╭─ Source excerpt

Ken W. Smith, President and Founder, Christian Stewardship Ministries

contact Ken at: www.csmin.org

Summary: When we work as a team, we are bound to get interrupted by co-workers. Knowing how to deal with interruptions is one of the keys to amicable employee relations. And, those interruptions just may be part of God’s plan!

Do you ever resent being interrupted? I know I do. Interruptions can be a most unwell-come bother, but they can also be God’s way of getting our attention and redirecting our steps for His purposes. Every one of us is interrupted many times each day. And some-times we’re the ones interrupting as well. Clearly there are times when we need to avoid distractions. At other times, we need to be open to the Holy Spirit’s leading. But how do we know the difference?

Avoiding unnecessary interruptions. Family time should be sacred. Our family adopted a family dinnertime and simply refused to answer the phone from 6:30 to 7:00 each night. That was before the days of answering machines. But we never missed an important call. And we put a high premium on spending quality time together as a family.

You may need similar blocks of uninterrupted time at work or at home. A secretary or phone answering machine can help here. Or, if you must answer, be brief and tell your caller that you cannot talk right now but that you will return the call at an agreed-upon time later in the day.

Don’t explain why you can’t take the time to talk now. The caller may be convinced his or her message is worthy of immediate response and may not appreciate your priorities. You don’t want to offend the person. Simply say you’ll call back at a time that is mutually agreeable. God has a best time for everything, and you’re just trying to be obedient to Him as you schedule when you will handle an interruption. You always retain the right to talk to anyone at any time. But many of us need to establish the discipline of not talking just because the opportunity presents itself.

E-mail can really help in this situation. E-mail can enable you to avoid being an interrupter as well. It’s great for reaching many people at once, and not interrupting any of them! If you have this handy tool, you can provide information and request a response—usually in less time than a phone call—and the other person can respond when he or she is free.

Responding to telephone opportunities. Would you rather dig ditches and clean latrines than serve time as a telephone solicitor? Most of us would, and we hate to be on the receiving end of those sales calls almost as much as we would hate to make them.

I’ve tried every approach to handling these unwelcome calls. I was rude. I was silent. I would lay down the phone and walk away. I would hang up. I complained to the phone company. Nothing worked.

Then God gave me the answer. Now I look forward to getting these calls. When a telephone solicitor phones, I ask if they will listen to me after I’ve listened to them. They always agree.

╰─

Work to do =>
[a] In the article on interruptions, during what time each night did the author's family refuse to answer the phone?
[b] Rewrite the article on interruptions from "Responding to telephone" up to and including "They always agree.", replacing "telephone solicitor" with "telemarketer".
Rely only on the article on interruptions for the answers, without any outside knowledge.

╭─ Provided records

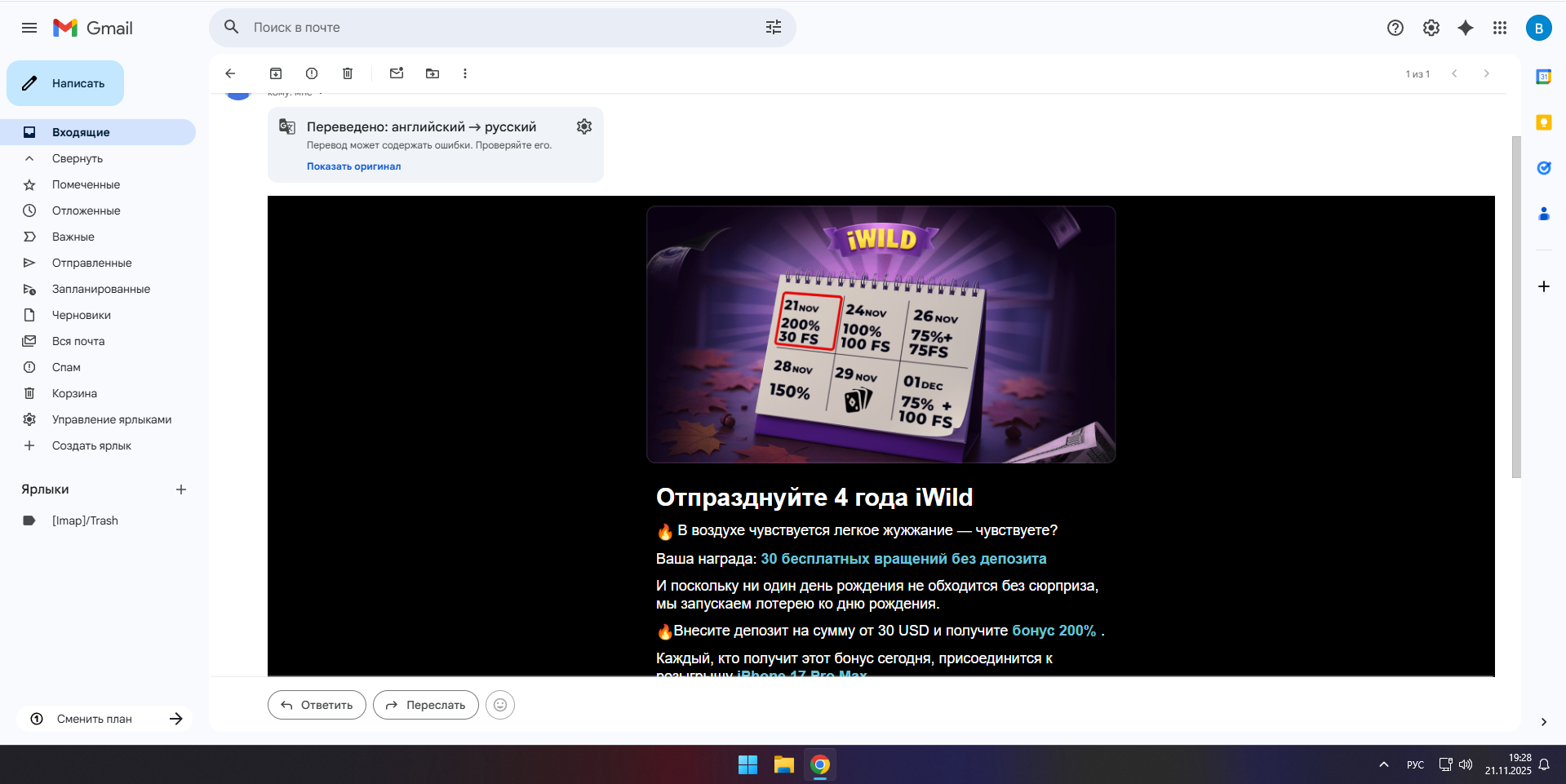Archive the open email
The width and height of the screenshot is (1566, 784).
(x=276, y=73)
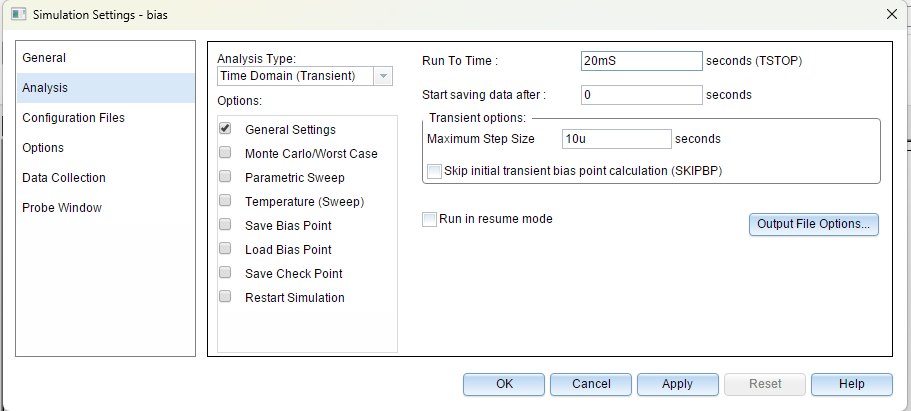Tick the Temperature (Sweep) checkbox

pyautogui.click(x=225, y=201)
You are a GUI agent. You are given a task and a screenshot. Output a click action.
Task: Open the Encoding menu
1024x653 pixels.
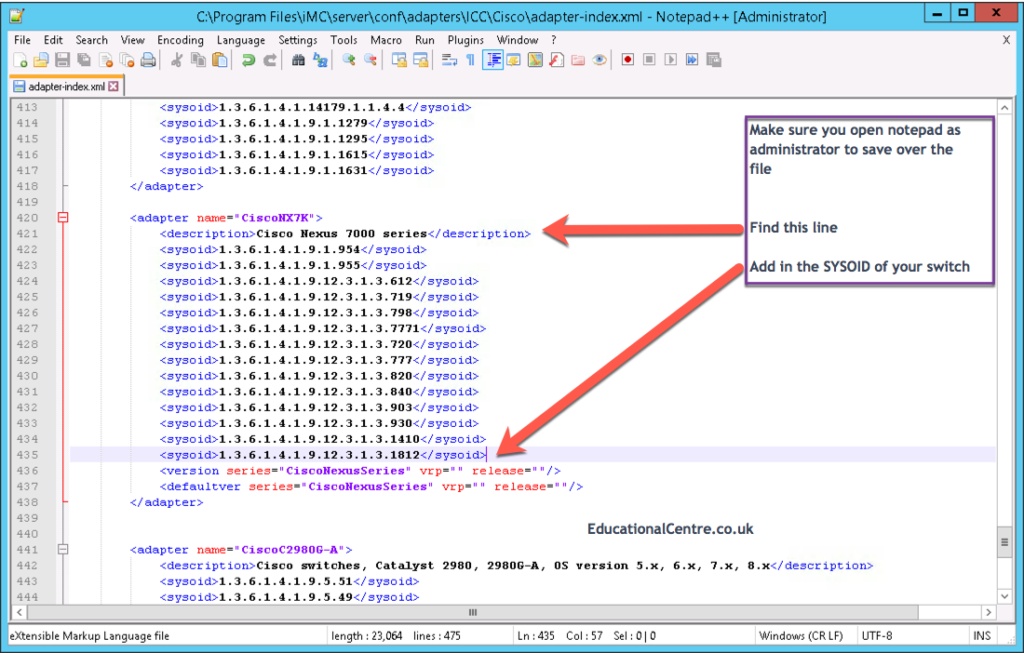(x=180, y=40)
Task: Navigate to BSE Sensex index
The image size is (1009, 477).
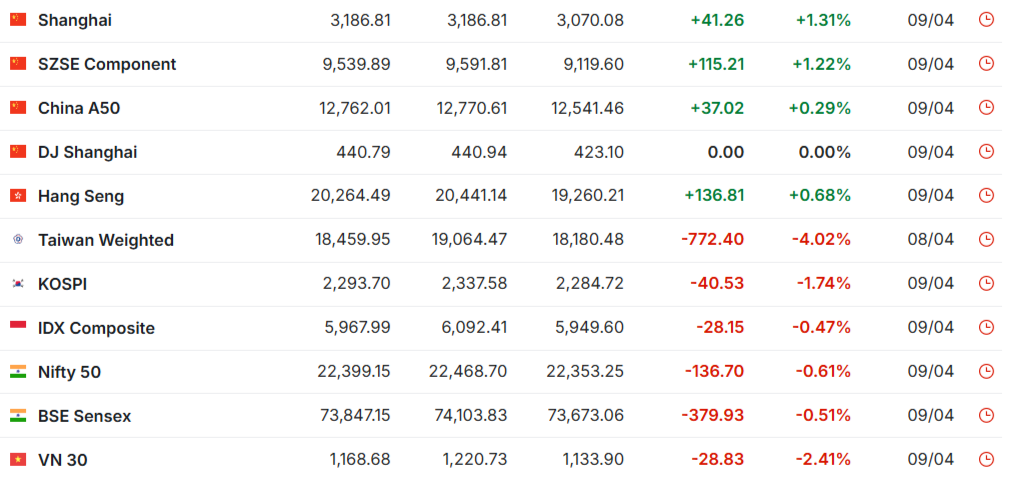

╰─

Exercise responses =>
[a] From 6:30 to 7:00.

[b]
Responding to telephone opportunities. Would you rather dig ditches and clean latrines than serve time as a telemarketer? Most of us would, and we hate to be on the receiving end of those sales calls almost as much as we would hate to make them.

I’ve tried every approach to handling these unwelcome calls. I was rude. I was silent. I would lay down the phone and walk away. I would hang up. I complained to the phone company. Nothing worked.

Then God gave me the answer. Now I look forward to getting these calls. When a telemarketer phones, I ask if they will listen to me after I’ve listened to them. They always agree.